◆ **SET EXERCISE**: Lay out the data as a numbered list, starting with its first line and going on through the line containing "Select the 'Hôm", with both ends included and blank lines omitted. Include no other lines.

[start]

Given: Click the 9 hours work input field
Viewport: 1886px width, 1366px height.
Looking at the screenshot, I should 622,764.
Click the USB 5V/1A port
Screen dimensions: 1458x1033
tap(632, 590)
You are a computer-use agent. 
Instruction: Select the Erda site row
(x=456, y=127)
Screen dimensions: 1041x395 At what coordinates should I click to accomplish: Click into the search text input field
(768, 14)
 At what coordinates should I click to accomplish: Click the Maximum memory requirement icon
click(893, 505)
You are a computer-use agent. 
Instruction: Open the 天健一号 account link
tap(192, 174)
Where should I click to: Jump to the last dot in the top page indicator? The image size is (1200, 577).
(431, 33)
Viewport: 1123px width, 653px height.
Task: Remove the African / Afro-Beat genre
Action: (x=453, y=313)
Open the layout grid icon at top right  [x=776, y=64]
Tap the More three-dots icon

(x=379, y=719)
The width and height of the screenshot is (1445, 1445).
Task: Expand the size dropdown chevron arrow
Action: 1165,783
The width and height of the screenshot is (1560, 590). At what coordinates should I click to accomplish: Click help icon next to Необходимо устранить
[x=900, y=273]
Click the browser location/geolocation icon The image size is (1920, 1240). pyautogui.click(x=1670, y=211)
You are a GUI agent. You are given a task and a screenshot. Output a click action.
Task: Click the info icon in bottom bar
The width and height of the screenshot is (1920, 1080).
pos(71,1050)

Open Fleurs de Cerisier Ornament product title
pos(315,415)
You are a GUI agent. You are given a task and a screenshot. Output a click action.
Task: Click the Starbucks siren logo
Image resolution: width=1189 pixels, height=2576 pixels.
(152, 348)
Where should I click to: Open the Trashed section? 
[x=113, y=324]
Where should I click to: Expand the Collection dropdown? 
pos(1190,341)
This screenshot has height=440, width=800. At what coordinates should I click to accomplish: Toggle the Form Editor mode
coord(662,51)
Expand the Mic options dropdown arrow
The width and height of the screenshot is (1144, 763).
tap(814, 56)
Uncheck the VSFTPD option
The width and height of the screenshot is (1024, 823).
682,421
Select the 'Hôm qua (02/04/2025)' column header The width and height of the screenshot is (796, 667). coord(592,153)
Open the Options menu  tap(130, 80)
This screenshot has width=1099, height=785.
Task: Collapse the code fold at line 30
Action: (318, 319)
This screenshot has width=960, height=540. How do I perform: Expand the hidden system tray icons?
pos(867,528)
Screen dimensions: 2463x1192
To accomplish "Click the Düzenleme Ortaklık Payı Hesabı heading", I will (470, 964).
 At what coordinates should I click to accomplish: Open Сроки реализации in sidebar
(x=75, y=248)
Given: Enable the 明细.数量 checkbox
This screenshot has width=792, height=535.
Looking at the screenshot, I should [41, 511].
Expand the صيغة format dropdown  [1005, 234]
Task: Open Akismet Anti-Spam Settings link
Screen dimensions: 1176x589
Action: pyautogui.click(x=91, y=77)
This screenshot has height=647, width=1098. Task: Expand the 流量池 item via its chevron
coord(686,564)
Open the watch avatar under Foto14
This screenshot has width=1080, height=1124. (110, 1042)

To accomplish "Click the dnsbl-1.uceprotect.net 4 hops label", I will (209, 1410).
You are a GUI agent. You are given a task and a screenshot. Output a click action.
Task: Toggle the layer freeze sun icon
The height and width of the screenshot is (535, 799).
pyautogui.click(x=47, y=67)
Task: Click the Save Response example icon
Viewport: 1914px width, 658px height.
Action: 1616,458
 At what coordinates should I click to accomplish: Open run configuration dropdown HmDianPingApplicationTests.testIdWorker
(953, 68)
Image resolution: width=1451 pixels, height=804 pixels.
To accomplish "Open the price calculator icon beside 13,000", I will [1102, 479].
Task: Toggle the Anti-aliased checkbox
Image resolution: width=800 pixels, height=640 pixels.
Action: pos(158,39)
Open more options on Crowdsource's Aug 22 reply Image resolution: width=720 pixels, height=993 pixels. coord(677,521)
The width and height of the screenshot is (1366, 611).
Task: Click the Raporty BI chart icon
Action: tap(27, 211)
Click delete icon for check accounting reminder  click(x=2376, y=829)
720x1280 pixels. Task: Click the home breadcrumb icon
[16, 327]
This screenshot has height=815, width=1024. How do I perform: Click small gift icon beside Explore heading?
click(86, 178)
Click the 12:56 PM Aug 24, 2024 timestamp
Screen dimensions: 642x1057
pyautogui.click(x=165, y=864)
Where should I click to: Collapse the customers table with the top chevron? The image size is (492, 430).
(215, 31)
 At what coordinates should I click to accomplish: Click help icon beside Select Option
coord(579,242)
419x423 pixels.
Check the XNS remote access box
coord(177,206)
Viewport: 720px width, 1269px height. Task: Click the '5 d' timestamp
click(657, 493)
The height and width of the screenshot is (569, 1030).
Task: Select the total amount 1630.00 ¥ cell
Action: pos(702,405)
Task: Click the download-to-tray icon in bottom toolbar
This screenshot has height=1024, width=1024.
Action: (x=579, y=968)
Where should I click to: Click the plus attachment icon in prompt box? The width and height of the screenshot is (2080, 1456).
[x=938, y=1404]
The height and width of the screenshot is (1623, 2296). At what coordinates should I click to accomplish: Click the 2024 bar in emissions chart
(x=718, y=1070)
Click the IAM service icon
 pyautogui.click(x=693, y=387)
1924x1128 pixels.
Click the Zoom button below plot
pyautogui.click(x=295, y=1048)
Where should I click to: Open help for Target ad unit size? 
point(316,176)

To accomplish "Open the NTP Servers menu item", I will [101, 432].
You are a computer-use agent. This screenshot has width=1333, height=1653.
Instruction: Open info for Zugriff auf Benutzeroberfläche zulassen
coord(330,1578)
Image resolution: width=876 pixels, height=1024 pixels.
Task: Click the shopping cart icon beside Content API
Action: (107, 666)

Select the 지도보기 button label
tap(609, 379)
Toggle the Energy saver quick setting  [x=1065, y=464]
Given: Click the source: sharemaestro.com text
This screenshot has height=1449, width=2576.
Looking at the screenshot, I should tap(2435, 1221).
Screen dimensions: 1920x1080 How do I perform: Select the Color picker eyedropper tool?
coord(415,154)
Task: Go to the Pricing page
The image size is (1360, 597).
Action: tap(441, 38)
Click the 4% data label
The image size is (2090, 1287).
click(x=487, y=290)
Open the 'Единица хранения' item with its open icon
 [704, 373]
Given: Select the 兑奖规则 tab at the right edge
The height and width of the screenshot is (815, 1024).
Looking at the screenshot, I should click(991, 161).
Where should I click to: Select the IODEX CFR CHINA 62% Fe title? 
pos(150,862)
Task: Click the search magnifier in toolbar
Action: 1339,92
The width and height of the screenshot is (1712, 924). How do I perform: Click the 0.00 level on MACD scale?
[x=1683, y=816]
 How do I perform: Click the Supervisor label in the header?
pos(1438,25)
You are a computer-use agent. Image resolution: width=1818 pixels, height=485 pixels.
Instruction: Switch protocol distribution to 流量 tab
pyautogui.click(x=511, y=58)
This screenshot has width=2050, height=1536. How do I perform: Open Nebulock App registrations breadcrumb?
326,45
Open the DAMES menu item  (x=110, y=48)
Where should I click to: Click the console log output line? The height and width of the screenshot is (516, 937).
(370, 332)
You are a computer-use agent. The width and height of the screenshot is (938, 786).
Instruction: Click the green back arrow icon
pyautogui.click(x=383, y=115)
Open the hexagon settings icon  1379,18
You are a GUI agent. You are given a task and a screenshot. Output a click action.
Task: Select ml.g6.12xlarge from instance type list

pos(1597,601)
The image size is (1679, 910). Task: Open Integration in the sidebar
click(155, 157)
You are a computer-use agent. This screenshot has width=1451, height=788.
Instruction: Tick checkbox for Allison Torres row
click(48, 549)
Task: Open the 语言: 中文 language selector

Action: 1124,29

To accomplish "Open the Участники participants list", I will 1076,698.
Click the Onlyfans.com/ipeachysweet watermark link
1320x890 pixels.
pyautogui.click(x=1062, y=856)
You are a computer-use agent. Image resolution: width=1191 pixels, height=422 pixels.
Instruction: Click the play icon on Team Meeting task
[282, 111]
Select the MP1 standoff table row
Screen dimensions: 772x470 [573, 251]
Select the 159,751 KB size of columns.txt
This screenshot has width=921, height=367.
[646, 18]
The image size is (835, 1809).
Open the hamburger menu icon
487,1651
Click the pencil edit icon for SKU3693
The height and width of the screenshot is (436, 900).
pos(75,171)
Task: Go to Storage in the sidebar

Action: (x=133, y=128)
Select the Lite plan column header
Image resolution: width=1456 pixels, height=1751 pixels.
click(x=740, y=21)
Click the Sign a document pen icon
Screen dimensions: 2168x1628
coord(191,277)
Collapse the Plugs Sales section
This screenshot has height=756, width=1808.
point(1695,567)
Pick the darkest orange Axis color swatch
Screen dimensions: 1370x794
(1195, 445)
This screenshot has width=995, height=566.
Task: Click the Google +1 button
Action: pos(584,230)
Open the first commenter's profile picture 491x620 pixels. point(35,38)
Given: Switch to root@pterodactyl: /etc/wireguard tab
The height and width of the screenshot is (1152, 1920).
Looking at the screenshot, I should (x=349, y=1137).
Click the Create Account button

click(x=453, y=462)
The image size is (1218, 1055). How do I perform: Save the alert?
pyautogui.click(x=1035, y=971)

[end]

◆ **ANSWER BELOW**:
1. Given: Click the 9 hours work input field
2. Viewport: 1886px width, 1366px height.
3. Looking at the screenshot, I should 622,764.
4. Click the USB 5V/1A port
5. Screen dimensions: 1458x1033
6. tap(632, 590)
7. You are a computer-use agent. 
8. Instruction: Select the Erda site row
9. (x=456, y=127)
10. Screen dimensions: 1041x395 At what coordinates should I click to accomplish: Click into the search text input field
11. (768, 14)
12.  At what coordinates should I click to accomplish: Click the Maximum memory requirement icon
13. click(893, 505)
14. You are a computer-use agent. 
15. Instruction: Open the 天健一号 account link
16. tap(192, 174)
17. Where should I click to: Jump to the last dot in the top page indicator? The image size is (1200, 577).
18. (431, 33)
19. Viewport: 1123px width, 653px height.
20. Task: Remove the African / Afro-Beat genre
21. Action: (x=453, y=313)
22. Open the layout grid icon at top right  [x=776, y=64]
23. Tap the More three-dots icon
24. (x=379, y=719)
25. The width and height of the screenshot is (1445, 1445).
26. Task: Expand the size dropdown chevron arrow
27. Action: 1165,783
28. The width and height of the screenshot is (1560, 590). At what coordinates should I click to accomplish: Click help icon next to Необходимо устранить
29. [x=900, y=273]
30. Click the browser location/geolocation icon The image size is (1920, 1240). pyautogui.click(x=1670, y=211)
31. You are a GUI agent. You are given a task and a screenshot. Output a click action.
32. Task: Click the info icon in bottom bar
33. The width and height of the screenshot is (1920, 1080).
34. pos(71,1050)
35. Open Fleurs de Cerisier Ornament product title
36. pos(315,415)
37. You are a GUI agent. You are given a task and a screenshot. Output a click action.
38. Task: Click the Starbucks siren logo
39. Image resolution: width=1189 pixels, height=2576 pixels.
40. (152, 348)
41. Where should I click to: Open the Trashed section? 
42. [x=113, y=324]
43. Where should I click to: Expand the Collection dropdown? 
44. pos(1190,341)
45. This screenshot has height=440, width=800. At what coordinates should I click to accomplish: Toggle the Form Editor mode
46. coord(662,51)
47. Expand the Mic options dropdown arrow
48. The width and height of the screenshot is (1144, 763).
49. tap(814, 56)
50. Uncheck the VSFTPD option
51. The width and height of the screenshot is (1024, 823).
52. 682,421
53. Select the 'Hôm qua (02/04/2025)' column header The width and height of the screenshot is (796, 667). coord(592,153)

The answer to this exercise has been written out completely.